I'm trying to find out what the best practice is for dynamic content in an angular app. I have an array that contains a set of phone numbers and i want to create a page/view base on the country of the phone numbers. So all German phone numbers should be listed under #/app/numbers/germany for example.
The array that holds the phone numbers will be fetched at page load - so it's ready for use and filtration.
Normally I would create a filtration based on the url parameters like ?country=Germany, but I don't suppose this is the right way to do it.

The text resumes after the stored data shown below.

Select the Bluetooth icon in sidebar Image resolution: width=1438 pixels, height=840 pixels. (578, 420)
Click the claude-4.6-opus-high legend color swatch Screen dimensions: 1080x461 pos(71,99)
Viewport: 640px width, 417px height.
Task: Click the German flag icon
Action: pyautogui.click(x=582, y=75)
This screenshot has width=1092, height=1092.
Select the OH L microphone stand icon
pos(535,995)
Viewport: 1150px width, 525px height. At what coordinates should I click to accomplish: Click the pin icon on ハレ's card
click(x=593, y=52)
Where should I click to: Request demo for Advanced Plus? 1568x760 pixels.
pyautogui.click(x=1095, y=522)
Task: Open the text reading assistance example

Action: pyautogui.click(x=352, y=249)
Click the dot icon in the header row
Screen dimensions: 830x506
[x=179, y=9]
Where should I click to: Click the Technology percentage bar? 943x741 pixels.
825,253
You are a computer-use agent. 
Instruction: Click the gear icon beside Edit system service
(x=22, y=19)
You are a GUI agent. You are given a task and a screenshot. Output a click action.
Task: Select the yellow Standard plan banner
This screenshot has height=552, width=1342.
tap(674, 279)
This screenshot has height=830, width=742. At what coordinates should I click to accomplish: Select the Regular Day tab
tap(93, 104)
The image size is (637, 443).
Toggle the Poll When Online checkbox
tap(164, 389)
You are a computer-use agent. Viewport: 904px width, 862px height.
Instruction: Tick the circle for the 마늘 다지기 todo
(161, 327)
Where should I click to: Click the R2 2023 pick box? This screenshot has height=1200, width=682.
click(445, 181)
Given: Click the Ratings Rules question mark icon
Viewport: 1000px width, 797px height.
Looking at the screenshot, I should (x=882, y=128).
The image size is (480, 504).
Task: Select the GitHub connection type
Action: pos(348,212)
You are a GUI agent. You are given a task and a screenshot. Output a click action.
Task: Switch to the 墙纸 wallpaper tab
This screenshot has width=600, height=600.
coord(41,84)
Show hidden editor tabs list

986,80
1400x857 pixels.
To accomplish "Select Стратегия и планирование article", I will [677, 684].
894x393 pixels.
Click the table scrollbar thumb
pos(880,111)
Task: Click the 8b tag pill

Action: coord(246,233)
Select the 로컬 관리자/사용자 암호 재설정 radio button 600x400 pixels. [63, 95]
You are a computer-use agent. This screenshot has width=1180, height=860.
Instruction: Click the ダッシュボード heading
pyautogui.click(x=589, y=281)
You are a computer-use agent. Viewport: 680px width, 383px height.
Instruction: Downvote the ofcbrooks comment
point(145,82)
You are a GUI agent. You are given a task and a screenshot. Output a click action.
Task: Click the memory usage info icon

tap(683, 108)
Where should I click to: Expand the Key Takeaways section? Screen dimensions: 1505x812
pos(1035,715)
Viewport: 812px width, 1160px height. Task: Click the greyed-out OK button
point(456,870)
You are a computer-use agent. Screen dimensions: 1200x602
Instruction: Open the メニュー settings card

I use a filter for removing duplicates from the view in order to create a list over all countries (which should hold the link to the numbers under each country):
.filter('unique', function(){
return function(collection, keynam){
var output = [];
keys = [];
angular.forEach(collection, function(item){
var key = item[keyname];
if(keys.indexOf(key) === -1) {
keys.push(key);
output.push(item);
}
});
return output;
};
})
So basically I want to know what the best practice in this scenario is - using (dynamic) routes, load data based on URL or something entirely different?
Solution
I've found a solution by using $stateParams from the routing. My dynamic state:
.state('app.single', {
url: '/numbers/:country',
views: {
'menuContent': {
templateUrl: 'templates/country.html',
controller: 'CountryCtrl'
}
}
})
In the controller I assign the $stateParams to a scope variable like this:
.controller('CountryCtrl', function($scope, $stateParams, Numbers) {
//Load Firbase ref and get data
$scope.numbers = Numbers;
$scope.currentCountry = $stateParams.country;
})
And finally in the view I use $scope.currentCountry to filter out the numbers that match the current state/route:
ng-repeat="item in numbers | filter:{Country:currentCountry}"
The great thing about this is that i don't need to load data more than once, but I can rely on controller logic.